It’s been about six months since I have been back home from my two week stay in Ghana. I have recieved one letter from a seminarian I was close to during my stay in Ko parish. He was very heartfelt and sent me music and pictures from his own belongings. As lent begins I find it hard to give something up. Not that giving up his hard but I have been very busy lately and I don’t have any bad habits to break or give up. Last year I went to daily mass every saturday, and I am going to do that again this year, but I can’t help feeling that I should be doing more. The people of Ghana taught me so much about true work and sacrifice even though I already knew about it, it was something else to see them live it.
I am reading a book about Ghana called The Door of No Return by Sarah Mussi. I was in my school library when I saw the big orange letters sticking out at me. “The door of no return?” I thought, “that’s Ghana, that’s Cape Coast Castle!” Although I have been busy and my book is now overdue I am really getting into it now becaue the main boy Zac is finally in Ghana, trying to sort out the mystery of his ancestors. The details in the book (although I don’t think do Ghana justice) are descriptive enough to remind me of road from Accra to the Castle and of all the people I met during my stay. The retelling of Zac’s ancestor’s prison stay and the castle and the Fanta they are served, have made me think about my mission, which I have writing about in essay after essay during my college application process. I have learned what my misssion is after being in Ghana, and it is to share with people the lives and stories of others in anyway that I can, I love telling stories either by writing, by talking, by sketching, or scrapbooking. I tend to forget this.

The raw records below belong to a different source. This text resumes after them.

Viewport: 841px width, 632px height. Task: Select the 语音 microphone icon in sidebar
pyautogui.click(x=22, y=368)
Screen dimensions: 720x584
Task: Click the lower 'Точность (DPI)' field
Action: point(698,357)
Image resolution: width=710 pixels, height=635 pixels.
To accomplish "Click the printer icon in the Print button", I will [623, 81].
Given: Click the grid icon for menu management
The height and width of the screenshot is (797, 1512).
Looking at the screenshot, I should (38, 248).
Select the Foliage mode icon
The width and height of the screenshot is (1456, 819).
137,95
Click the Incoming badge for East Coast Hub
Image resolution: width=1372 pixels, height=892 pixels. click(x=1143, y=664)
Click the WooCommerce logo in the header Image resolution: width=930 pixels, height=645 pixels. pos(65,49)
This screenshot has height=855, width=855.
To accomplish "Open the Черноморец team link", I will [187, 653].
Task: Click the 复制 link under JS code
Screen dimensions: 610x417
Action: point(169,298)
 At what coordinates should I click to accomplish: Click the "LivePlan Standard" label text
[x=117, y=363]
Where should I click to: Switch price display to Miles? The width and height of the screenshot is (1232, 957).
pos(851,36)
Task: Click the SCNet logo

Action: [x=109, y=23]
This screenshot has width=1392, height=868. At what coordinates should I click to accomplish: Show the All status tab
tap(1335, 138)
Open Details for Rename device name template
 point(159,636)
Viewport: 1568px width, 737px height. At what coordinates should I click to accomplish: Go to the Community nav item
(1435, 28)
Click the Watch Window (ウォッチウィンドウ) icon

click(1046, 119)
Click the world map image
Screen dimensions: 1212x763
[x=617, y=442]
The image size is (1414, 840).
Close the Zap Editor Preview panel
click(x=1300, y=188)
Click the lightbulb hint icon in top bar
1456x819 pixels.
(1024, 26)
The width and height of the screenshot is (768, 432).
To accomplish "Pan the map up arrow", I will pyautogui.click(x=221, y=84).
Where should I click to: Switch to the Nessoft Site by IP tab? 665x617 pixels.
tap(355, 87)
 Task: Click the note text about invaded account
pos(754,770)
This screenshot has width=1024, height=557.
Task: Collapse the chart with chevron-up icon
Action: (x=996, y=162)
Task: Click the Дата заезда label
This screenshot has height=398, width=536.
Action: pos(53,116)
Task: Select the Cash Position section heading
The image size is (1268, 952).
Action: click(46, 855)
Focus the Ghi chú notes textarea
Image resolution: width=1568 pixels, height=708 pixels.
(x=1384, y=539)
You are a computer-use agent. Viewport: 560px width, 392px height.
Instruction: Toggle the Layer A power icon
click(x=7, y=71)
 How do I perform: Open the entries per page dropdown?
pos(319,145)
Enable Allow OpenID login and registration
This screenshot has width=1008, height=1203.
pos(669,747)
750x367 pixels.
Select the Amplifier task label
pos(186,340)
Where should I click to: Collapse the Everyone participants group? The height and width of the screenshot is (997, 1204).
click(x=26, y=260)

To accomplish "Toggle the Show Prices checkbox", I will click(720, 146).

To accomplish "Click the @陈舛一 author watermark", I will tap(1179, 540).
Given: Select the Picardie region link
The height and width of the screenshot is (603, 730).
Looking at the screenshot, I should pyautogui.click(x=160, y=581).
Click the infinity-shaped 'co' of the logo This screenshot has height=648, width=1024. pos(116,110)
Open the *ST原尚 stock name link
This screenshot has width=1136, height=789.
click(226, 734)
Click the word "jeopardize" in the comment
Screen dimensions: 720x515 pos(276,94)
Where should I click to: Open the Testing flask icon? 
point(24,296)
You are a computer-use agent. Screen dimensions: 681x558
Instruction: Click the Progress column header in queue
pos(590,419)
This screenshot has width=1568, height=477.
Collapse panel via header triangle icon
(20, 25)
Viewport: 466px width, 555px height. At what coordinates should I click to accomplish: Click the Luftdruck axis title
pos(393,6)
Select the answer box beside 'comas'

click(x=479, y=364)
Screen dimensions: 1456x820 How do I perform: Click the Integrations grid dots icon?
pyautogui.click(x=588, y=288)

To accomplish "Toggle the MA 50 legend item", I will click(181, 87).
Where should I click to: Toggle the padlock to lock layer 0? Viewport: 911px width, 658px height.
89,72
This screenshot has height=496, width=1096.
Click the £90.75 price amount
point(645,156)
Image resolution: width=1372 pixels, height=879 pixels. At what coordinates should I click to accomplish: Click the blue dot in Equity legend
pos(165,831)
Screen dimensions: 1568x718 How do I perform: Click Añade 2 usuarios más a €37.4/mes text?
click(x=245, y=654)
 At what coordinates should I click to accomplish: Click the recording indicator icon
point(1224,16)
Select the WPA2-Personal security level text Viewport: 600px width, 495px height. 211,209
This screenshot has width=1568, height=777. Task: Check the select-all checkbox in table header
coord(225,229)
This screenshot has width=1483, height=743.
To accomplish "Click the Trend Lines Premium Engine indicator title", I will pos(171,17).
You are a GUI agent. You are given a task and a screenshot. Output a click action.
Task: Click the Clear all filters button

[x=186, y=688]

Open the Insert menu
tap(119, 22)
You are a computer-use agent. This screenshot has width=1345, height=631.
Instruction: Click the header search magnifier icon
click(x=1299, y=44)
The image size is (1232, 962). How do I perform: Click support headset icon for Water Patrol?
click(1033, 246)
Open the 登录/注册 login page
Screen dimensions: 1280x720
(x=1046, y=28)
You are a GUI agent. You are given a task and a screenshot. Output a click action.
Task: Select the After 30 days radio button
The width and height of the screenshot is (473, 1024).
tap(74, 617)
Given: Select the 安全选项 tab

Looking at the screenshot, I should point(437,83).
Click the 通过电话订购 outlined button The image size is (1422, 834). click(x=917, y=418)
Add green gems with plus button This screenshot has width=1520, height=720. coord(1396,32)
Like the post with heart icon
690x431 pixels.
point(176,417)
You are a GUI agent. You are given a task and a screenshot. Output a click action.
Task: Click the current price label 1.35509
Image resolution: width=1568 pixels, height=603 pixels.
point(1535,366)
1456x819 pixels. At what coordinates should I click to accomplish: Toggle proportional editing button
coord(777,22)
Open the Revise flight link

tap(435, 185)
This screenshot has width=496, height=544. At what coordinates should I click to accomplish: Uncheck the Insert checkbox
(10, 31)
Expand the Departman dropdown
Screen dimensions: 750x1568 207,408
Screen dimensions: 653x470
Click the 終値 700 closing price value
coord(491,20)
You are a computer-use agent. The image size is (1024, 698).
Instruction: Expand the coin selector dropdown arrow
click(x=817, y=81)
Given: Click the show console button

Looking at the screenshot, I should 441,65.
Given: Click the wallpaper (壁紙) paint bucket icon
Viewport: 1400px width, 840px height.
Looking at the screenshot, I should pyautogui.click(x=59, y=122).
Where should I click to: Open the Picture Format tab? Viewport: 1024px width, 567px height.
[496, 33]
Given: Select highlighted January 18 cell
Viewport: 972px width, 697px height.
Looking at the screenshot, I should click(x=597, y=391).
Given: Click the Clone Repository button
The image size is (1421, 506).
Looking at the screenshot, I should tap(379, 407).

So for Lent, as I finish Mussi’s book, I am going to work on sharing Ghana in more ways than I have already. I am going to share my mission trip with more people and share the sacrifice that I have witnessed in real life. Sacrifice should truly come from the heart, I am going to make time to do something for those I met all through Ghana and make this Lent reflective of the journey I made half a year ago. For Ghana.